His accent is faintly transatlantic; but his voice is the same, I’d know it anywhere: not deep, a tenor voice with something cracked and teasing in it, creaky and smoky. It’s because of the old known voice speaking out of him that I don’t just back off and make my excuses and leave right away. I feel at home with him, I know him, even if he doesn’t know me. — Tell me about yourself, he says. — Perhaps some of it will come back to me. Stella. Maybe I do remember a Stella. Come in. Shut the door behind you. I’d ask my mother to make you coffee only she’s driving me insane, I can’t bring myself to speak to her. Did she let you in? Did she pounce, the black widow?
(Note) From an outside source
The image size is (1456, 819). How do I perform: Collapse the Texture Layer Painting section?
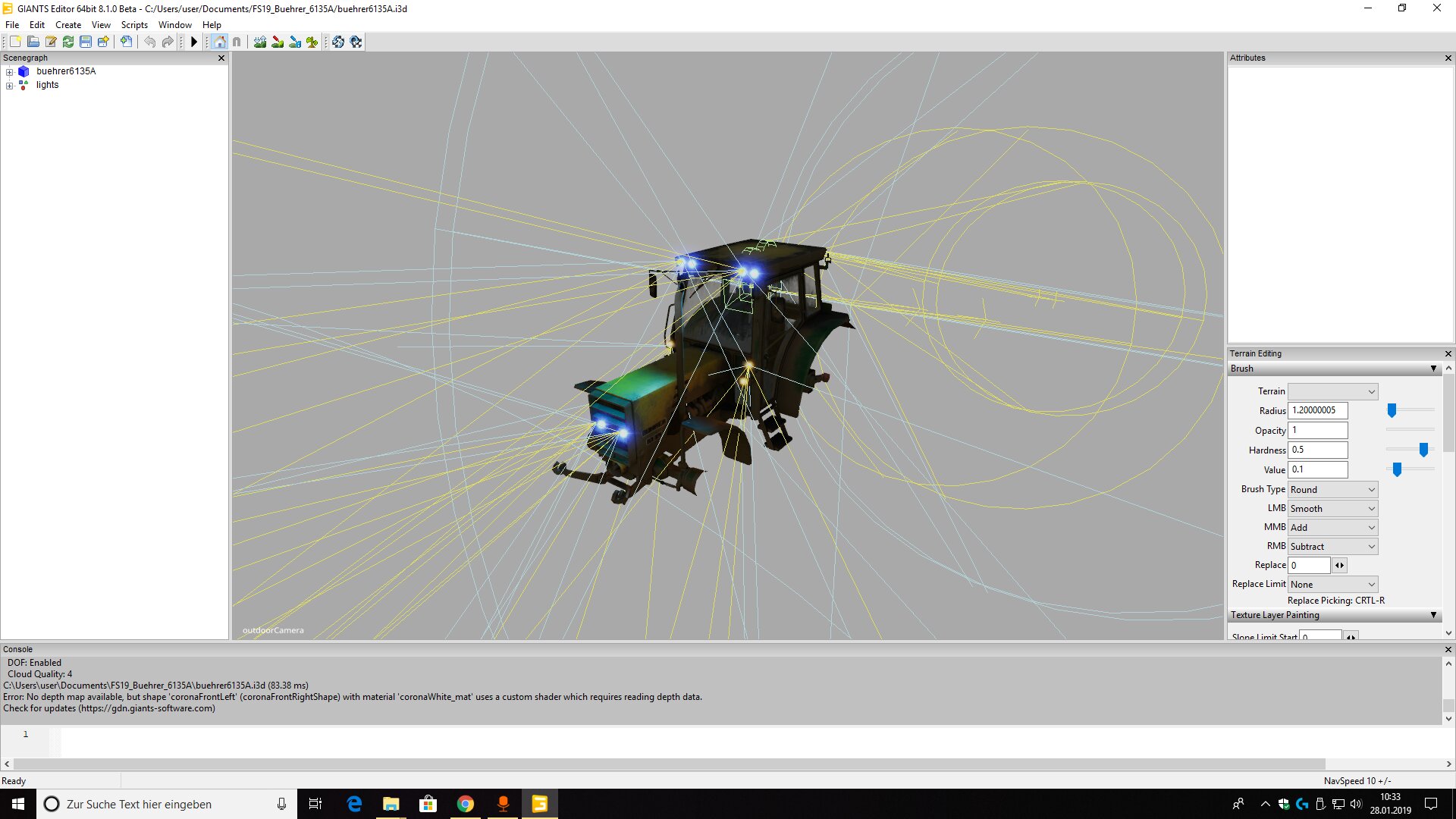point(1433,615)
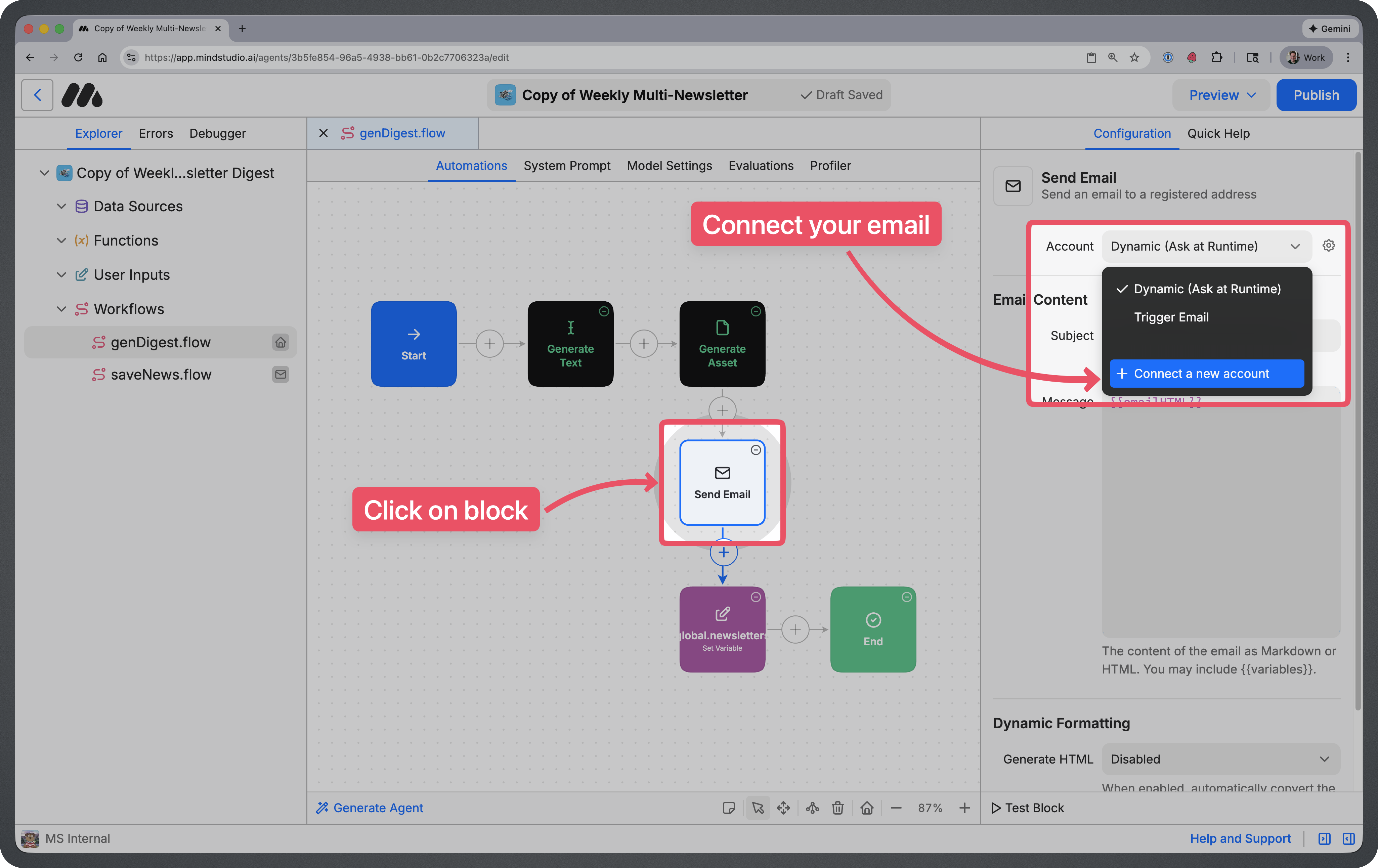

He’s smiling but it’s not quite his old tautly mocking smile; I wonder if illness has wiped some of his irony. When he lights a cigarette (he’s kept Hilda’s lighter, after all this time) his hands shake. He goes around the room tidying up, pulling the sheets straight on the bed, lifting some books off a chair so that I can sit in it — and then he’s at a loss because he can’t find anywhere to put them down. Opening the curtains, he lets in a grey daylight which shows up the thick dust. Valentine was always indifferent to his surroundings but the mess seems more of a risk now that he’s older, and ill. When you are young and strong you can be sure of springing free of your material envelope through your own vitality; later, any dinginess or fustiness may seep back into you.
— Do you remember Fred? I say encouragingly. The chair that Valentine cleared for me to sit in is an ugly heavy thing, elaborately carved and high-backed like a throne; he’s sitting on the side of the bed, opposite me. — He was your teacher, he loved you.